Liver function (baseline and as clinically indicated); orthostatic BP (as clinically indicated); CYP2D6 genotyping for evaluation of metabolizer status (for patients requiring >50 mg/day); EKG (as clinically indicated for QT prolongation); signs/symptoms of suicidal ideation.
Acts as a reversible inhibitor of the human vesicular monamine transporter type 2 (VMAT-2) and thereby decreases the uptake of monoamines (including dopamine, serotonin, norepinephrine, and histamine) into synaptic vesicles and depletes the monoamine stores; hydroxytetrabenazine (HTBZ) also inhibits VMAT-2; weak binding affinity for dopamine D2 receptors.
Duration: 16 to 24 hours (at steady-state); chorea may recur within 12 to 18 hours after discontinuation
Protein binding: 82% to 85%; Metabolites: 59% to 68%
Metabolism: Hepatic (rapid and extensive), to active metabolites: Alpha and beta hydroxytetrabenazine (HTBZ) via CYP2D6 (primary active moiety)
Bioavailability: Low and erratic (due to extensive first-pass effects); unaffected by food
Half-life elimination: Alpha-HTBZ: 7 hours, 10 hours (hepatic impairment); Beta-HTBZ: 5 hours, 8 hours (hepatic impairment); Terabenazine: ~17.5 hours (hepatic impairment)

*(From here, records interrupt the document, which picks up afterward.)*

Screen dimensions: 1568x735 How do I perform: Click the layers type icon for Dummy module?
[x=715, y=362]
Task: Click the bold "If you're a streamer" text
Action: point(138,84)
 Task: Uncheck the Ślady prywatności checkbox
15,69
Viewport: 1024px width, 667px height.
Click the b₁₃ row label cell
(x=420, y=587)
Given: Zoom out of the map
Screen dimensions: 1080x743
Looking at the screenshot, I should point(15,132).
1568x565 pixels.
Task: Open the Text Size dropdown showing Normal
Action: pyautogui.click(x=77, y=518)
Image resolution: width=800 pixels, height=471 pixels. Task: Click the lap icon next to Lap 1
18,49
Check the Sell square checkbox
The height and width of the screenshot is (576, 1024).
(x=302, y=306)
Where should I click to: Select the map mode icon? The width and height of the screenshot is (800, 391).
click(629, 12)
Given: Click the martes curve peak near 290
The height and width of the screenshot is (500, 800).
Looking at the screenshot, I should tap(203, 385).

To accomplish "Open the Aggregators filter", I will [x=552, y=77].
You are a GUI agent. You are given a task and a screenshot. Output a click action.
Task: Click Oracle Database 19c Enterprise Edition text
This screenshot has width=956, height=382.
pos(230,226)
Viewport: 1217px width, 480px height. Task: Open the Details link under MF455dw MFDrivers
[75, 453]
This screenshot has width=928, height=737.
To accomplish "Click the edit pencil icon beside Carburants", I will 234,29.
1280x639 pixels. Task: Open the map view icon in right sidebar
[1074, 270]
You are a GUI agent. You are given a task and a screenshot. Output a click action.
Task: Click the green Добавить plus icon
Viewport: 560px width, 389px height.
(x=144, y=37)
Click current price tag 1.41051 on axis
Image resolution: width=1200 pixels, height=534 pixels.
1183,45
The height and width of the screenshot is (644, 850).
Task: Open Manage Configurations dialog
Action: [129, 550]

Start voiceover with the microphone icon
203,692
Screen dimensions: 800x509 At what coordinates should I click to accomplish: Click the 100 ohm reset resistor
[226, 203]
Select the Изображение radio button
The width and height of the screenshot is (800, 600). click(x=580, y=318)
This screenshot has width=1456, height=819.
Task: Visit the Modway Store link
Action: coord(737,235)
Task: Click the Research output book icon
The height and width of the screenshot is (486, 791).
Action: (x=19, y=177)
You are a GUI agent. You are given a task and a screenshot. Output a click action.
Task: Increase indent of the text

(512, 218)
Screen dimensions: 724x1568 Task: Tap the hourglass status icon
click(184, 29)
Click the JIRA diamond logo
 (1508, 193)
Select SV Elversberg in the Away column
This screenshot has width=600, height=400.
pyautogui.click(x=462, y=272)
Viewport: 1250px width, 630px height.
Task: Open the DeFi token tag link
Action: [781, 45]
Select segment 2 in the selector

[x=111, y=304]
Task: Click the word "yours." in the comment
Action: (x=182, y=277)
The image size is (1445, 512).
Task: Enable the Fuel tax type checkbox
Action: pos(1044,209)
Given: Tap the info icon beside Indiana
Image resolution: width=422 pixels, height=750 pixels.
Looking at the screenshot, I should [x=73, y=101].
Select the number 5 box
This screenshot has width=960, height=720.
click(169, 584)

Time to peak, plasma: Metabolites: Within 1 to 1.5 hours
Excretion: Urine (~75% as metabolites, <10% as alpha and beta HTBZ); feces (~7% to 16%)
Hepatic function impairment: Metabolism of tetrabenazine is decreased in patients with hepatic function impairment and the Cmax is 7- to 190-fold higher compared with healthy subjects.